Look what you've done: Berto Romero: "The feeling that everyone cheats us makes us obsess with the truth" | TV

Look what you've done: Berto Romero: "The feeling that everyone cheats us makes us obsess with the truth" | TV


"When did this stop being a comedy and it became a tragedy?" Asks the character of Berto Romero at the second season of look what you have done. "The same when you stopped being a comedian and you thought you were an actor", answers Sandra, his wife in fiction (played by Eva Ugarte).

Comedian and actor, screenwriter and creator of the series that stars, Berto Romero (Manresa, 44 years old) has designed for the comedy of Movistar + (which has just released its second season) a version of himself that plays with the expectations of the spectators and the image they have of him: "I try to anticipate what the public thinks because, if not, I will always be late", he reflects, in a false room of a Swedish decoration shop, where, appropriately, he promotes the series before the media.

That game by which the life of Berto Romero becomes fiction material (he is father of three children, two of them twins, his alter ego is already Lucas's father and this season expects twins) now gives a triple somersault : the fictional Berto is also released to record a series based on his life. "I've always been very interested in the fake documentary, the storytellers who talk about the creation of stories, Charlie Kaufman, Woody Allen ...", says the comedian.

Berto Romero: "The feeling that everyone deceives us makes us obsess with the truth"

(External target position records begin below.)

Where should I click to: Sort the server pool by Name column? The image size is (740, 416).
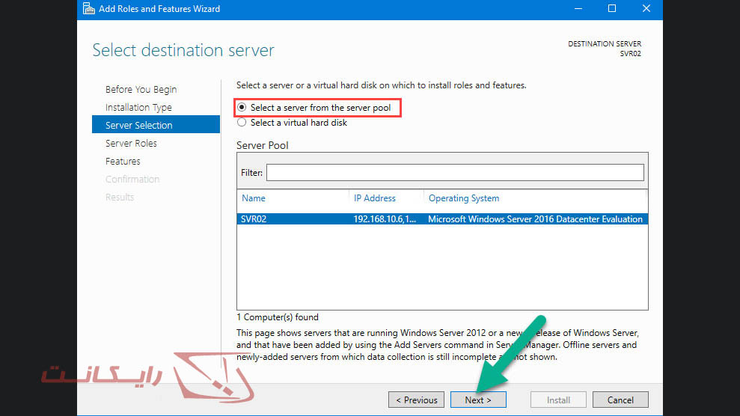coord(254,198)
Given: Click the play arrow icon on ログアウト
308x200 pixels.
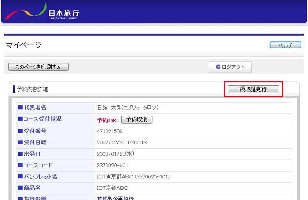Looking at the screenshot, I should pos(218,67).
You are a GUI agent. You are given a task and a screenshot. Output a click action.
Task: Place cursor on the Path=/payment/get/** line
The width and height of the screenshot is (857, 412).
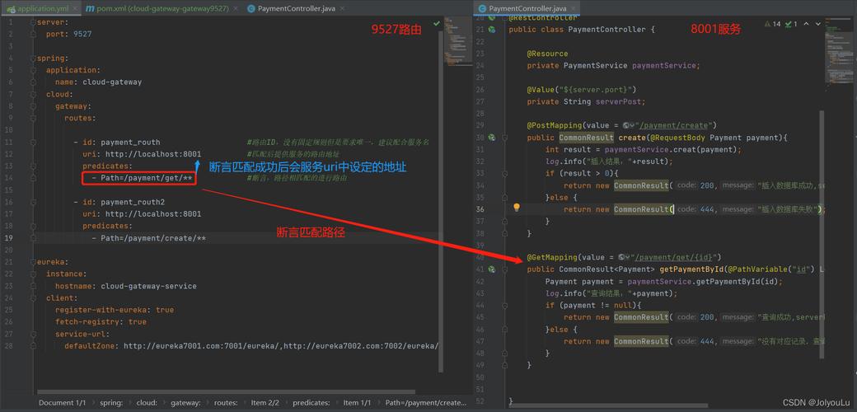146,178
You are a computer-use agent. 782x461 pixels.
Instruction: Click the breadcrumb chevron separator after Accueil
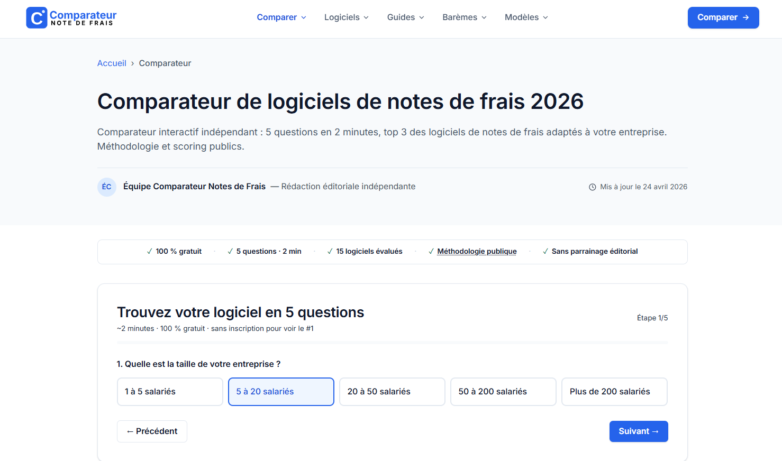tap(133, 63)
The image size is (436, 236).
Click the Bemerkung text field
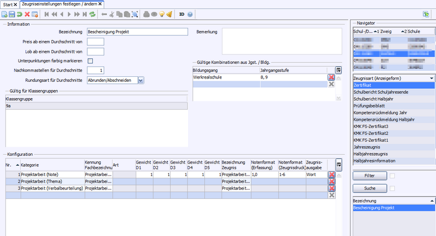282,41
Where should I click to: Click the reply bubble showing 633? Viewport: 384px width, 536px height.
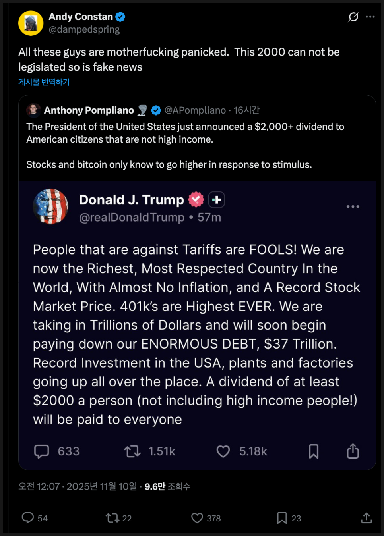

In the new episodes, even the characters react to their versions of that other series. Have you asked for explanations in your environment for the representation of your acquaintances that you have done in look what you have done?: "My family has already known me for a lifetime, and this is not new to me, it is not that I have woken up wanting to metafiction, I am a monologist, and monologueists, the first thing we do when we get on stage is to talk about ourselves. in the first person: "I came here and it happened to me." Nothing has happened to you, it is never true, but you are playing with that feeling that the other creates it, I am doing a sophistication, a purification of that. All my surroundings know it, and they see it and they make jokes to me like, 'Go, how have you painted your brother?' My brother is my lawyer, there is no more complete and safer uncle in my life, it has nothing to do with this It's part of the game. "

Despite the accumulation of events and promotional interviews, Romero says he is still "fresh". So much so that the talk drifted towards an almost philosophical reflection on the limits between reality and fiction. "I have taken the character that I have worked and built over 20 years and the expectations that I think you have about it, and I add other stories, I am the doll, but of course, what is the doll and what is the real one? "

Berto Romero: "The feeling that everyone deceives us makes us obsess with the truth"

"But it's something that happens to everyone: when people are building another life on Instagram, photographing themselves prettier than they are, teaching only the cool part of their house, they're doing that," continues the actor, who relates that feeling of not knowing what is reality and what is fiction in the series with the proliferation of false news. "That feeling that everyone cheats us makes us obsess with knowing what the truth is, but the point is that the final truth you will never know what it is", ends a reasoning that could have concluded with a sentence that pronounces Antonio Resines in the series: "The truth is not credible".

To the real Berto, fatherhood did not complicate his work and personal life as much as that of fiction. "I've been very lucky, because my pregnancies coincided with times when I had less work." In the second, he was working in Barcelona on Andreu's program [Buenafuente]... I have always been able to combine it very well. But of course, if I tell you that has no interest, it is a bore, "he replies laughingly.

According to Romero, Look what you have done, Written with Rafael Barceló and Enric Pardo, it is posed as a "story in three acts, and the second is a tad more intense because it attacks the root of the thing, which is the couple". The drama intensifies without losing sight of the comedy or the changes in life that involve fatherhood. Will there be then third act for look what you have done And will the spectators see the birth of the melllizos and what it means to become a large family at once? "The third season is planned, yes, now we have to talk to Mr. Movistar, if it coincides that I have planned it and they want to do it, this is going to be the host."